* [Passage choisi]:
Car il est a penser a ung chascun que femme qui bien ayme son mary ne
luy fera ja faulceté. si ne peut faire autre certification de sa
loyaulté fors par l'amour qu'elle luy monstre & les signes de par dehors
par lesquelz on juge communement du couraige. Car autrement ne peut on
juger de l'entention des gens fors par les oeuvres lesquelles si elles
sont bonnes tesmoigne la personne bonne & aussi au contraire. Si
souffise quant a ce premier enseignement lequel est convenable a toute
preude femme que qu'elle soit.



¶ Cy devise le deuxiesme enseignement de prudence qui est comment la
saige princesse se contiendra vers les parens & amys de son seigneur.
Chap. .xiii.

* [Données fournies]:
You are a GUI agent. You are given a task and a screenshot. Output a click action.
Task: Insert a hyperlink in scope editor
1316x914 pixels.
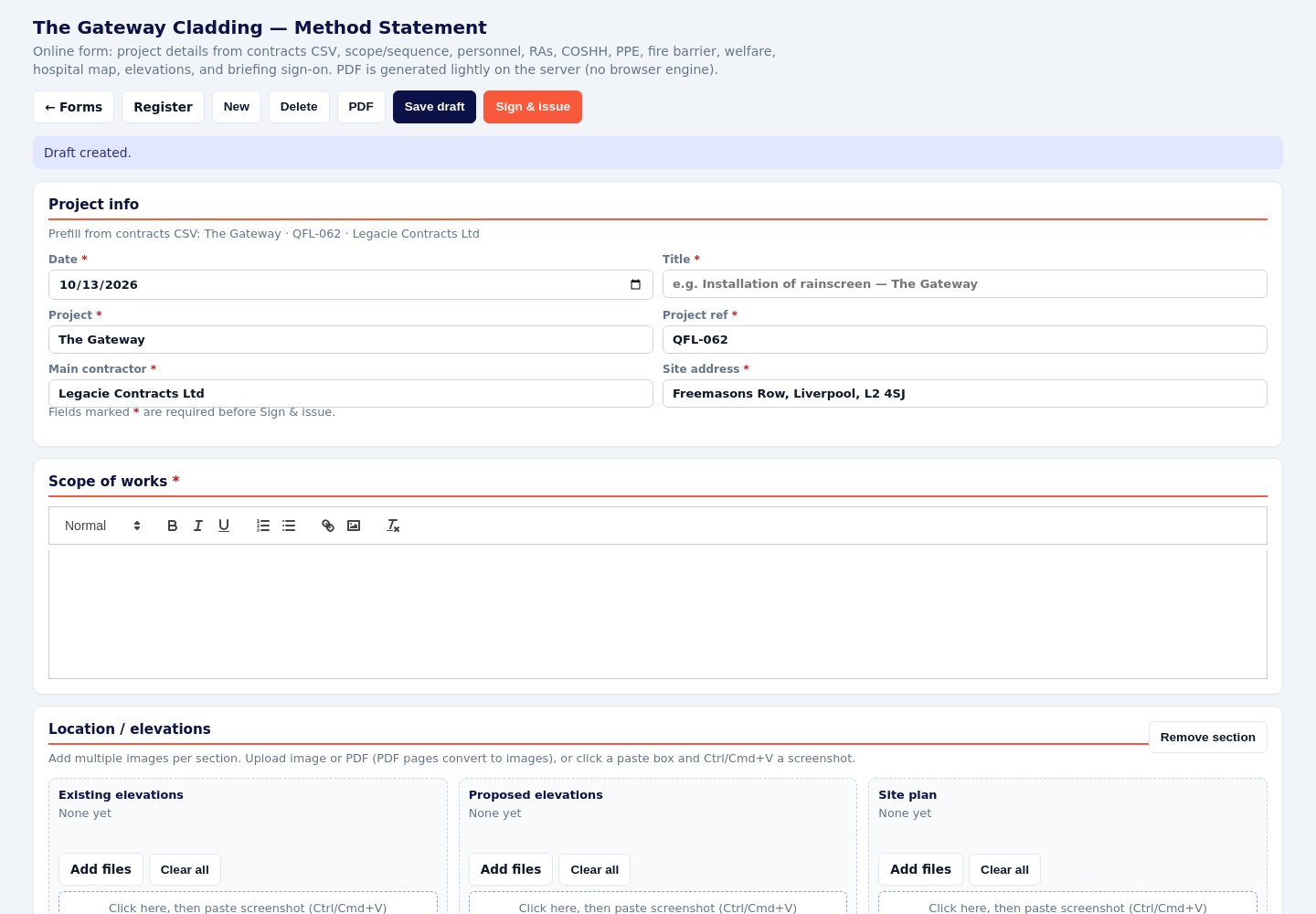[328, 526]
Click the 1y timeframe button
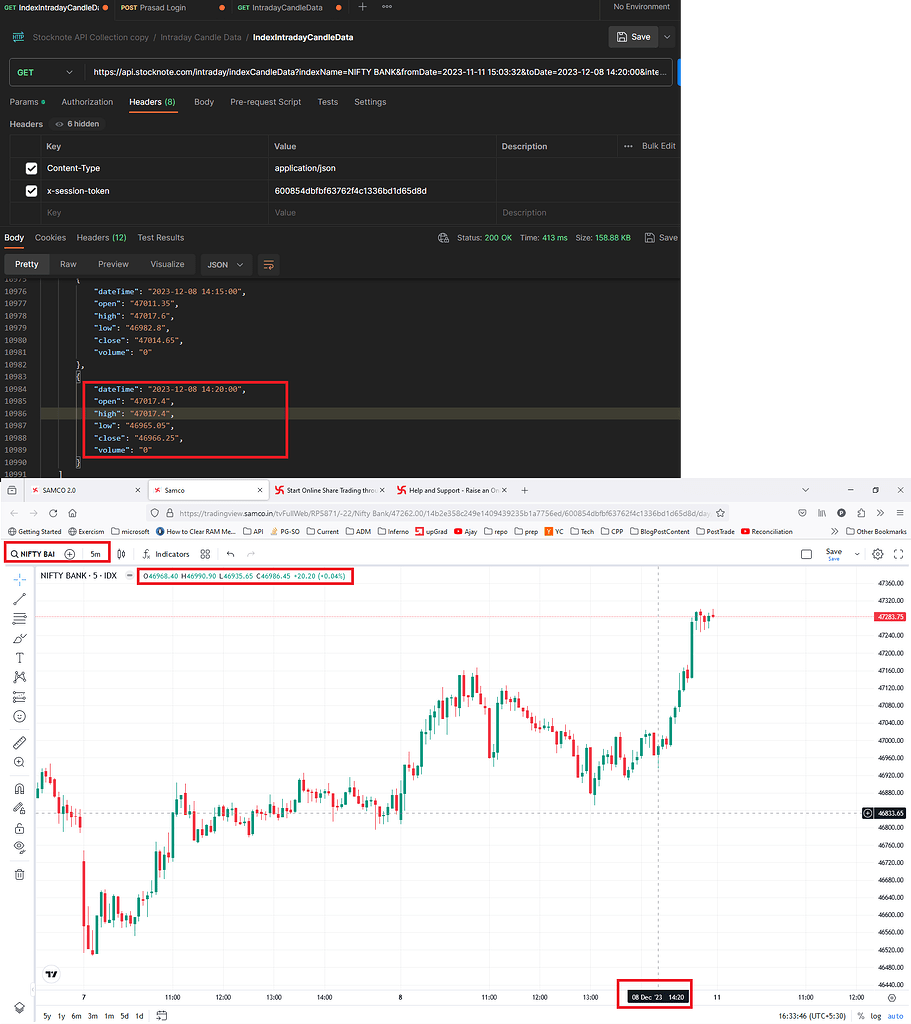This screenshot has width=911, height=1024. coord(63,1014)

* [Travail demandé]: Reprenez mot pour mot, dans le passage choisi, le segment qui débute à « Car il est a » et s'achève à « Chap. .xiii. ».

* [Corrigé de l'exercice]:
Car il est a penser a ung chascun que femme qui bien ayme son mary ne
luy fera ja faulceté. si ne peut faire autre certification de sa
loyaulté fors par l'amour qu'elle luy monstre & les signes de par dehors
par lesquelz on juge communement du couraige. Car autrement ne peut on
juger de l'entention des gens fors par les oeuvres lesquelles si elles
sont bonnes tesmoigne la personne bonne & aussi au contraire. Si
souffise quant a ce premier enseignement lequel est convenable a toute
preude femme que qu'elle soit.



¶ Cy devise le deuxiesme enseignement de prudence qui est comment la
saige princesse se contiendra vers les parens & amys de son seigneur.
Chap. .xiii.